The Meade StarNavigator 130 Telescope Is Easy To Use, Even For Beginners!
All you have to do is set it up on a relatively flat surface, point it in a northerly direction, turn it on, put it through a simple, quick alignment, and you are off and running on a guided tour of the Universe. This procedure will take you about 5 minutes after you’ve learned the ropes. The included hand controller makes alignment a fairly simple procedure by giving the user directions on its LED screen. After entering in your ZIP code & answering a question regarding Daylight Savings Time, you will be asked to center a bright star of the telescope's choosing in the eyepiece and push a button, and then you’ll do the same thing with a second bright star. From this basic information, the StarNavigator’s computer can calculate where it is on the planet, and that’s all it needs to know to find the other 29,998 objects in its database…all you have to do is make the request by pushing a few buttons on the keypad, and the Star Navigator will move, or slew, to the desired object.

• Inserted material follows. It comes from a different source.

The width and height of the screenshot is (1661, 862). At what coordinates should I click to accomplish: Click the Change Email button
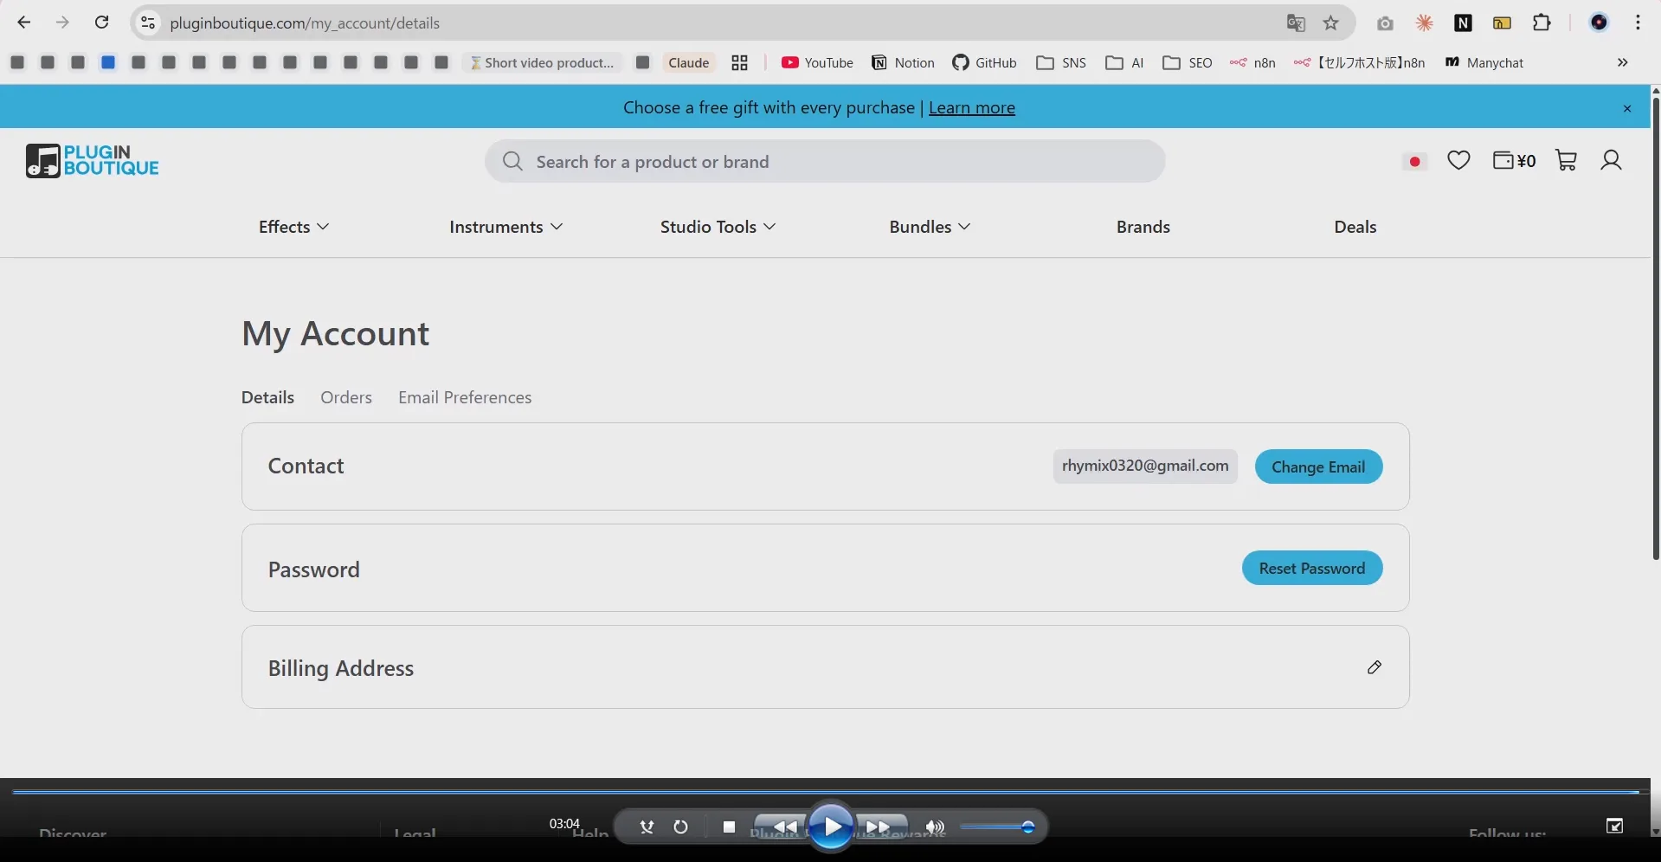[x=1318, y=467]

The Meade StarNavigator 130 Delivers!
Llet’s talk about the light-gathering capability of the Meade 130 mm StarNavigator. The bigger a telescope’s aperture, or diameter, the more it can see. Think about your own eyes for a minute. When we walk into a bright room, our pupils contract automatically, because there is plenty of light with which to see. However, if we walk outside into the dark, the size of our pupils will increase as quickly as they can to help us see better. Humans are not great at seeing in the dark, because our pupils can only dilate to about 7 mm. Telescopes assist us when we want to “see in the dark” because they have lenses or mirrors that are way bigger than our pupils to help them gather the light that objects emit. How much light an object emits determines how well you will see that object with a given telescope. The larger planets and the Moon give off a lot of light, so much so that we can often see them without the help of an external light-gathering source, like binoculars or a telescope. That is why a small telescope will allow you to see details of the Moon, Jupiter, Saturn, Venus, Mars, and a few other bright objects just fine. However, as objects get fainter (usually due to their immense distance), smaller telescopes have a harder time seeing that light, and consequently, so will you. With over 5” of aperture, the Meade StarNavigator reflector telescope has the capability to help us see beyond the solar system and into our home galaxy, the Milky Way, and beyond. And that's what astronomy is all about, seeing in the dark as best we can so that we can explore the wondrous mysteries of the cosmos from our own little perch here on Planet Earth.